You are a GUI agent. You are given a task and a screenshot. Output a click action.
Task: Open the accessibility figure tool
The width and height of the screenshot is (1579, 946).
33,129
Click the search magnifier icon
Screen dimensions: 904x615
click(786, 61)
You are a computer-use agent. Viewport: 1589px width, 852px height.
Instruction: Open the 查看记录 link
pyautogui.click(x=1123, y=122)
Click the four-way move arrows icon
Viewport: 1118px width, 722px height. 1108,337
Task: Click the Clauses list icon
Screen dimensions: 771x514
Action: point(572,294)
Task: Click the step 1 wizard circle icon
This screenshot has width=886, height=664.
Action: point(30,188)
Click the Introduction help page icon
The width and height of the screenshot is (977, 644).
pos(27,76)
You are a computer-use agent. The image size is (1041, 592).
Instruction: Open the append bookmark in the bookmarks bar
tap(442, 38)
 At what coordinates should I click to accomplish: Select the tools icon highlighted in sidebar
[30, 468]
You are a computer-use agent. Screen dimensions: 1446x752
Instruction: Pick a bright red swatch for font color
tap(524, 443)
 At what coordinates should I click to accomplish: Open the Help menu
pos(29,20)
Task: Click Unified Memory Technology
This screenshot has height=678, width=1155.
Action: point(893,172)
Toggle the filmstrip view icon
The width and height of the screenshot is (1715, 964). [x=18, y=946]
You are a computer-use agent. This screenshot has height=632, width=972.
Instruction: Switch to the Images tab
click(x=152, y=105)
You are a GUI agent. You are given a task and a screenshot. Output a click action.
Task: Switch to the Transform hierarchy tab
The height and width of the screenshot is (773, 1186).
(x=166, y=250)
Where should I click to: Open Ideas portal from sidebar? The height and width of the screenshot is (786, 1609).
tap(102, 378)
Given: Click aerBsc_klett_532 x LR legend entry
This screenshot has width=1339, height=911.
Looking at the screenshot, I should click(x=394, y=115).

> [Your instructions]:
Copy out all lines of the listing above that include "agent".

> [Solution below]:
You are a GUI agent. You are given a task and a screenshot. Output a click action.
You are a computer-use agent. Viewport: 1589px width, 852px height.
You are a computer-use agent. The image size is (1041, 592).
You are a computer-use agent. Screen dimensions: 1446x752
You are a computer-use agent. This screenshot has height=632, width=972.
You are a GUI agent. You are given a task and a screenshot. Output a click action.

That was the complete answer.